Cartel de la exposición «Las mujeres y los niños... primero», con fotografías de Gabino Diego (Foto: Turia).
COLECCIONISTAS DE IMÁGENES
 

El lunes negro de Wall Street, que desató la crisis del 29, tuvo lugar en el otoñal mes de octubre. El lunes negro de la Comunidad Valenciana, que abrió la veda a una forma de hacer política en la que el amiguismo es aceptable, ha tenido lugar en este tórrido mes de agosto. La alcaldesa de Alicante se apresuró a manifestar su alegría ante la decisión del Tribunal Superior de Justicia de Valencia de archivar el caso contra Camps. “Es de las personas más honestas que he conocido en mi vida y así ha quedado demostrado”, añadió. Pero se equivoca. Lo que queda demostrado, en todo caso, es que tener como amigo al presidente del tribunal que te juzga es una ventaja indiscutible y que la honestidad no es un rasgo que abunde en el entorno de Sonia Castedo. Hay que tener cuidado con los lunes negros, son fechas idóneas para iniciarse en el alcoholismo. Hacía semanas que quería acercarme a ver la colección privada de fotografías del actor Gabino Diego que se expone en Alicante en estos meses estivales y estaba claro que ese lunes era el día más apropiado.

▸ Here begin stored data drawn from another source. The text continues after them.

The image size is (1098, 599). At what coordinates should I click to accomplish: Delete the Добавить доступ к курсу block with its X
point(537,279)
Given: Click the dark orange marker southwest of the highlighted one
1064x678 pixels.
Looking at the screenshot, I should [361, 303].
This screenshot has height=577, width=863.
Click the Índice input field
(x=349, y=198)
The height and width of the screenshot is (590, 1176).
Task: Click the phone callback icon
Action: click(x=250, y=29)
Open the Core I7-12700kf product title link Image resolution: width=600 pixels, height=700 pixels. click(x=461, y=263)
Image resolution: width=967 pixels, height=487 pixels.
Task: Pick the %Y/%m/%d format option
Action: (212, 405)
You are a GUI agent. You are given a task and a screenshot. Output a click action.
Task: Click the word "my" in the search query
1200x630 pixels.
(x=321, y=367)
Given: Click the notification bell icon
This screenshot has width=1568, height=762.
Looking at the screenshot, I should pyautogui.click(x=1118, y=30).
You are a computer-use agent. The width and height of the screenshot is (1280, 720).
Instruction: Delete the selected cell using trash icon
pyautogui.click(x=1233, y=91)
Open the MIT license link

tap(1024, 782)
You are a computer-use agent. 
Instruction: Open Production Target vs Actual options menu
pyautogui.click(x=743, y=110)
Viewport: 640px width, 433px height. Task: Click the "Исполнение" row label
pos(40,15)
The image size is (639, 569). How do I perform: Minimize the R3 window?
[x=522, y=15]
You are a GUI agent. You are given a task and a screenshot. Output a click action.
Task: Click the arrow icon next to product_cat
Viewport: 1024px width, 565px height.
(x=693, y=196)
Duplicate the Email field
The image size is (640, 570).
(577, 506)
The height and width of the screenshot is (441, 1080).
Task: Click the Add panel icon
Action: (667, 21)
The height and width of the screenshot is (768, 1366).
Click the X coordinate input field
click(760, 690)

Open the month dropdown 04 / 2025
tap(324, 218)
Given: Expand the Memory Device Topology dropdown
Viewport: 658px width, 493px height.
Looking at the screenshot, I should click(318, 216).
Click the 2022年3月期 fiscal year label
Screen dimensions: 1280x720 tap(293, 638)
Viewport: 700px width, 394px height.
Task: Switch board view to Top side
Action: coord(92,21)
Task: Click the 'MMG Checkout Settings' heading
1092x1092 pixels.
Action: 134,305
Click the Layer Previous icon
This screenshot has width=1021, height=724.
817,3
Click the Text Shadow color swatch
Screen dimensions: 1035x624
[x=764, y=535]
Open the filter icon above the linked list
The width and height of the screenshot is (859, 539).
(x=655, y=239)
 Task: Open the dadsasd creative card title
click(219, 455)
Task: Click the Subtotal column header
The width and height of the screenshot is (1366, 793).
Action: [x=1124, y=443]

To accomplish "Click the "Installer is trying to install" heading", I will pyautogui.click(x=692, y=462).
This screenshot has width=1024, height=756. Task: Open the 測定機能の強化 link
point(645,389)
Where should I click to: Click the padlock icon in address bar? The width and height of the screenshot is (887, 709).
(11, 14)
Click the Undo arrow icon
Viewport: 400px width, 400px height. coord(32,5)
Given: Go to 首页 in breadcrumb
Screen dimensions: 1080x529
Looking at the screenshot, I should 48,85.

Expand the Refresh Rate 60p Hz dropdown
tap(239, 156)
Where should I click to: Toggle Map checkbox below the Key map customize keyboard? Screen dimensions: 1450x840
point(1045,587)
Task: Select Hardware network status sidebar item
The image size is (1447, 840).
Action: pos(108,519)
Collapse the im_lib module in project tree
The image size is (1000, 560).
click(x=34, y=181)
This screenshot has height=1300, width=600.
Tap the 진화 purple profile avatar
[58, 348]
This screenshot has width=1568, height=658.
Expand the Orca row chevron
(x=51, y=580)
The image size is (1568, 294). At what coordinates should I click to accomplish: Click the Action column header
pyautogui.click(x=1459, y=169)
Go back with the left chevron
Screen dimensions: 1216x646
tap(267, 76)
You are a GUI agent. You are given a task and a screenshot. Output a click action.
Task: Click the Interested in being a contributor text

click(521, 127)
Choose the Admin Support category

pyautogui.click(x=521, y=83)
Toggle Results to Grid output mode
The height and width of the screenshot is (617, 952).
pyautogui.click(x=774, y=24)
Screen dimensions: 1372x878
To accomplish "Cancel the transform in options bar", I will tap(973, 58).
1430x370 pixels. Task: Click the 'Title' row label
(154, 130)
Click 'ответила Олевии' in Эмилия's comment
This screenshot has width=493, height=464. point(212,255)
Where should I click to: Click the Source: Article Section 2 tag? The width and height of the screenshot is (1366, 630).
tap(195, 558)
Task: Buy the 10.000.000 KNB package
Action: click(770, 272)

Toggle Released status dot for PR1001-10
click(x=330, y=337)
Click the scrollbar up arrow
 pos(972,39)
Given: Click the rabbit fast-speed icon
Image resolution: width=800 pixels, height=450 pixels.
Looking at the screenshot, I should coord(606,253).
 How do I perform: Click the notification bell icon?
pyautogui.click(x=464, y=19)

La muestra cuenta con más de ochenta imágenes de grandes fotógrafos contemporáneos. El protagonista de “El rey pasmado” explica en el texto de presentación de la exposición, titulada “Las mujeres y los niños... primero”, el modo en que su afición por coleccionar fotografías se acabó convirtiendo en una obsesión. Hasta tal punto que en una ocasión su doctora le ofreció dinero para adquirir una imagen porque pensaba que si no llegaba a incorporarla a su colección su salud se podría resentir. Gabino Diego se refiere a los autores de las instantáneas expuestas como “fotógrafos que exploran, que buscan la poesía de la vida y la encuentran a veces donde no la hay”. Y es cierto que la fotografía es capaz de embellecer hasta lo más sórdido, pero también es verdad que la sordidez habla muchas veces a través de un lenguaje poético. Joel-Peter Witkin, por ejemplo, se especializó en retratar pesadillas después de haber trabajado como fotógrafo de guerra en Vietnam. Su obra, plagada de cuerpos deformes y mutilados, es un descenso al infierno. Una de sus fotografías, una auténtica oda a la obscenidad titulada “Le baiser”, me impactó de tal manera la primera vez que la tuve ante mis ojos que quedó grabada automáticamente en mi archivo fotográfico mental en contra de mi voluntad.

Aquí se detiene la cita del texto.